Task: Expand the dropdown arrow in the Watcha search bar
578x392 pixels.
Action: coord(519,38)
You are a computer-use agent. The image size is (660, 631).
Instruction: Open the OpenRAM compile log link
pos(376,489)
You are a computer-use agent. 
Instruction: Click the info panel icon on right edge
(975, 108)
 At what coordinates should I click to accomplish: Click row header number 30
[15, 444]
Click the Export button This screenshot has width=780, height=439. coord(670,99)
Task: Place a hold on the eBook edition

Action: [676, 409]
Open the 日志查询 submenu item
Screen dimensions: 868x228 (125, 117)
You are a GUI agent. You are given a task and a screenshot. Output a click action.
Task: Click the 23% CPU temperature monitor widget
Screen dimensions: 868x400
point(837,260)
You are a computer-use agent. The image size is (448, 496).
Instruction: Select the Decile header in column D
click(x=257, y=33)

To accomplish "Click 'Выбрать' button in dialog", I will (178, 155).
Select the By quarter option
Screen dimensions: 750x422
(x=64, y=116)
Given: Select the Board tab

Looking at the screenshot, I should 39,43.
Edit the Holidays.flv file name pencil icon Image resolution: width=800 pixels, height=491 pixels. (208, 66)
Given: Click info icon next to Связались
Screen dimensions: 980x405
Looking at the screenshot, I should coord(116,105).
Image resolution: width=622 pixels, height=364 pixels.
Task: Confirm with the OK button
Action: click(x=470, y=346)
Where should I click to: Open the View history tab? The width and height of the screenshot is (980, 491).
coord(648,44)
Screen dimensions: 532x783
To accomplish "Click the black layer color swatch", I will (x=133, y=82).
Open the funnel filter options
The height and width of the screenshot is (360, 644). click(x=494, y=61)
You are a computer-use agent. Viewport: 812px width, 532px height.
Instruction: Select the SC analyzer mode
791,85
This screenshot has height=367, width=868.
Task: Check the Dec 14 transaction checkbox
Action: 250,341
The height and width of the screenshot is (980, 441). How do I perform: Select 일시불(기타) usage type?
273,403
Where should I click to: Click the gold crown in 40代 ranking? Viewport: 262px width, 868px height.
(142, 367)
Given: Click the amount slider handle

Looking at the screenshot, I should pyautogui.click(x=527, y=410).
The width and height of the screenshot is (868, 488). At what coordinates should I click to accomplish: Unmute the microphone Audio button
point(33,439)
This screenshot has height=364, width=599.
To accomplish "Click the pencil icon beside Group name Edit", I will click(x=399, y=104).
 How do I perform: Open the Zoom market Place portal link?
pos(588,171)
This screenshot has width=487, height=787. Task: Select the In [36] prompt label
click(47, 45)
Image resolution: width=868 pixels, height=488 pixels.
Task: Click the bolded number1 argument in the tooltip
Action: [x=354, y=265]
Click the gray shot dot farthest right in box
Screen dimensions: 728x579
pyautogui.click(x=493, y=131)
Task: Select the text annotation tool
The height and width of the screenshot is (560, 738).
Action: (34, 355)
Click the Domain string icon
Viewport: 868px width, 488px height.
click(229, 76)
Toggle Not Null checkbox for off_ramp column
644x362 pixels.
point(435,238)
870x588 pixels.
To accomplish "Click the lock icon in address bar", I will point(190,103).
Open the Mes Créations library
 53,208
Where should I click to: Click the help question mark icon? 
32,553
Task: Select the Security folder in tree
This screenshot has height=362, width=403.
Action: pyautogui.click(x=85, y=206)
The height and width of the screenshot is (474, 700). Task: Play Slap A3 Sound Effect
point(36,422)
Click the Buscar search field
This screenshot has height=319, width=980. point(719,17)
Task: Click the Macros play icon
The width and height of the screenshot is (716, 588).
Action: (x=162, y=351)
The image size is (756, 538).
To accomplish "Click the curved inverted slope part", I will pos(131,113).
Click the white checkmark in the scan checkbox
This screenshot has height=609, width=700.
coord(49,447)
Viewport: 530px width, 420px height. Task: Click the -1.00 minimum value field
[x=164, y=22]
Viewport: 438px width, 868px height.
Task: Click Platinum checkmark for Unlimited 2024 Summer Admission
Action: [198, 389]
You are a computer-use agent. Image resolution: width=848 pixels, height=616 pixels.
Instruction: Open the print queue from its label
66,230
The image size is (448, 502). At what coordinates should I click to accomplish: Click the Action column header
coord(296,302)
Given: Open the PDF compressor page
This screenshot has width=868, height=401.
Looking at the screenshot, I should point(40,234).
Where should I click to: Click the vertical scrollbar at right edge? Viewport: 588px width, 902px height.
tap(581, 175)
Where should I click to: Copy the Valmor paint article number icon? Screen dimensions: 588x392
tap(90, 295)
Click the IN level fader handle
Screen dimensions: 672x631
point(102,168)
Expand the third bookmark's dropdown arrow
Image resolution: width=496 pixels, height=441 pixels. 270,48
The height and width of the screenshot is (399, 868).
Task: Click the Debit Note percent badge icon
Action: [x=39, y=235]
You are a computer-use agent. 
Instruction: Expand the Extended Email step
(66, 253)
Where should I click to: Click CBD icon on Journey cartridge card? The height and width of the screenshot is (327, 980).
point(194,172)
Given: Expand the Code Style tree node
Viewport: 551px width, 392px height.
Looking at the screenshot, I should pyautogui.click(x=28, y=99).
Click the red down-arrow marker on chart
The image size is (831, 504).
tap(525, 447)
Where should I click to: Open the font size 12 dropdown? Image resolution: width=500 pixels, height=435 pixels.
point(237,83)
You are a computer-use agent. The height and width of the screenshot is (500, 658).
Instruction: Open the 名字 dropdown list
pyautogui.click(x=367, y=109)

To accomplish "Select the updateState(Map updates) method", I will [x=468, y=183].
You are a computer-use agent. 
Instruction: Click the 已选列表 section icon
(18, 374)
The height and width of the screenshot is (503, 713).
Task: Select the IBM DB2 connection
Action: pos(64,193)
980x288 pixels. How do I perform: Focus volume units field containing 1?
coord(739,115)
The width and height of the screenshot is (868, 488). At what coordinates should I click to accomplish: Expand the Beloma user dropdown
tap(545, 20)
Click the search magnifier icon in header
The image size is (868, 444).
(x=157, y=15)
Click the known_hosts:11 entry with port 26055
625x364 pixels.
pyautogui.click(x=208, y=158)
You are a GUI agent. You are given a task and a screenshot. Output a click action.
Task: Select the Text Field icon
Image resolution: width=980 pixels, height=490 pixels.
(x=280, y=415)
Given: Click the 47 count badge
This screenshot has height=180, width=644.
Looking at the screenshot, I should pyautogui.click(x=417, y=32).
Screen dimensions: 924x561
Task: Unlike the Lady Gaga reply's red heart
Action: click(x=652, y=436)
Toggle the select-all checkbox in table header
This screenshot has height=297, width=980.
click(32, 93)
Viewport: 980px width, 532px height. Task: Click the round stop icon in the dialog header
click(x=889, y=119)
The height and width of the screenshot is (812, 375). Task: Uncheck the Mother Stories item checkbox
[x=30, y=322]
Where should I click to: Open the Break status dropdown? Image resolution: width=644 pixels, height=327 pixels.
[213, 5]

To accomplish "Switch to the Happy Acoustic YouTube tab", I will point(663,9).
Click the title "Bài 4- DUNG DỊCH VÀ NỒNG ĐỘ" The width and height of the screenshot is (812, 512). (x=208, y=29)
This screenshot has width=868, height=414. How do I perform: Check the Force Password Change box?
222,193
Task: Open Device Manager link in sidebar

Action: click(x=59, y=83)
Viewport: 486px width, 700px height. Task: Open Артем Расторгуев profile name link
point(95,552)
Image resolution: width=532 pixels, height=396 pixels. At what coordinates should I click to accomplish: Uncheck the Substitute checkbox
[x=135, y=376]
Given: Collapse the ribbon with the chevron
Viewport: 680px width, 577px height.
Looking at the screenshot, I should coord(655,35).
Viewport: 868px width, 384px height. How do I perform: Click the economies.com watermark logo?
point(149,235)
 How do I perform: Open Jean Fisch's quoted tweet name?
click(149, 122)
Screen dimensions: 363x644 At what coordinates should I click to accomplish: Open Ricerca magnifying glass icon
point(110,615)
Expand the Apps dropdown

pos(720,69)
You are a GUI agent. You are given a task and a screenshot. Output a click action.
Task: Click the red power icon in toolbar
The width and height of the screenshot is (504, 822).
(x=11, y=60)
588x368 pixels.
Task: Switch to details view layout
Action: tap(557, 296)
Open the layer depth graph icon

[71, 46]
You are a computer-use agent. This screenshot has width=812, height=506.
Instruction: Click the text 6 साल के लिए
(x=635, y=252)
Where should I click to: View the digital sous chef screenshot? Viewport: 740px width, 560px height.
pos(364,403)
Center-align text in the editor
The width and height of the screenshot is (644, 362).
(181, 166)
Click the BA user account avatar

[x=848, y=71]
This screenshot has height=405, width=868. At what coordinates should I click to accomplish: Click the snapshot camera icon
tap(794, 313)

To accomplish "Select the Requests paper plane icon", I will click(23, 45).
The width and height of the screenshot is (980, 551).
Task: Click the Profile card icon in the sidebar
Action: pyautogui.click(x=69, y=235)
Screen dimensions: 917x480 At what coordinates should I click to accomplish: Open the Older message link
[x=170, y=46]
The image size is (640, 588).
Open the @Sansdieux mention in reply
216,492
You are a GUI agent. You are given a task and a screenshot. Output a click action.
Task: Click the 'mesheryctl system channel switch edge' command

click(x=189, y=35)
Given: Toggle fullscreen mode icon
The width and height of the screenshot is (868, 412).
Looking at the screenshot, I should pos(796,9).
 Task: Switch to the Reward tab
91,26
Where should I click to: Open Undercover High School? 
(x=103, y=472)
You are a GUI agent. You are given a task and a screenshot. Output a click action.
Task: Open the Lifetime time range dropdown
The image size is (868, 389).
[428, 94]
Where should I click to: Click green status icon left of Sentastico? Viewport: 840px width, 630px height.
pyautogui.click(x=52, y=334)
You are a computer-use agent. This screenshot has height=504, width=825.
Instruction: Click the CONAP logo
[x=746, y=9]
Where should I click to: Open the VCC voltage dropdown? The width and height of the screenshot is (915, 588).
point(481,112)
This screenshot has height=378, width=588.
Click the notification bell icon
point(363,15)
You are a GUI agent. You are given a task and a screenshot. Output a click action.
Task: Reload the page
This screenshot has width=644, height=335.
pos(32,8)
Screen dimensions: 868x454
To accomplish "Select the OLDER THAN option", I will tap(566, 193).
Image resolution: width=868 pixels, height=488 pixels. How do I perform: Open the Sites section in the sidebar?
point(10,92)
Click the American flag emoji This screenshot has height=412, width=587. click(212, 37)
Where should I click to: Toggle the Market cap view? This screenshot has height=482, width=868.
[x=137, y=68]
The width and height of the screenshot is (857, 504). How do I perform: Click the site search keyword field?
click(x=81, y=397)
────────────────────────────────────────
Problem
Your task is to quote the lines above, beginning with the first and ending with the one that holds "You are a computer-use agent. Viewport: 812px".

Result
Task: Expand the dropdown arrow in the Watcha search bar
578x392 pixels.
Action: coord(519,38)
You are a computer-use agent. The image size is (660, 631).
Instruction: Open the OpenRAM compile log link
pos(376,489)
You are a computer-use agent. 
Instruction: Click the info panel icon on right edge
(975, 108)
 At what coordinates should I click to accomplish: Click row header number 30
[15, 444]
Click the Export button This screenshot has width=780, height=439. coord(670,99)
Task: Place a hold on the eBook edition

Action: [676, 409]
Open the 日志查询 submenu item
Screen dimensions: 868x228 (125, 117)
You are a GUI agent. You are given a task and a screenshot. Output a click action.
Task: Click the 23% CPU temperature monitor widget
Screen dimensions: 868x400
point(837,260)
You are a computer-use agent. The image size is (448, 496).
Instruction: Select the Decile header in column D
click(x=257, y=33)

To accomplish "Click 'Выбрать' button in dialog", I will (178, 155).
Select the By quarter option
Screen dimensions: 750x422
(x=64, y=116)
Given: Select the Board tab

Looking at the screenshot, I should 39,43.
Edit the Holidays.flv file name pencil icon Image resolution: width=800 pixels, height=491 pixels. (208, 66)
Given: Click info icon next to Связались
Screen dimensions: 980x405
Looking at the screenshot, I should coord(116,105).
Image resolution: width=622 pixels, height=364 pixels.
Task: Confirm with the OK button
Action: click(x=470, y=346)
Where should I click to: Open the View history tab? The width and height of the screenshot is (980, 491).
coord(648,44)
Screen dimensions: 532x783
To accomplish "Click the black layer color swatch", I will (x=133, y=82).
Open the funnel filter options
The height and width of the screenshot is (360, 644). click(x=494, y=61)
You are a computer-use agent. Viewport: 812px width, 532px height.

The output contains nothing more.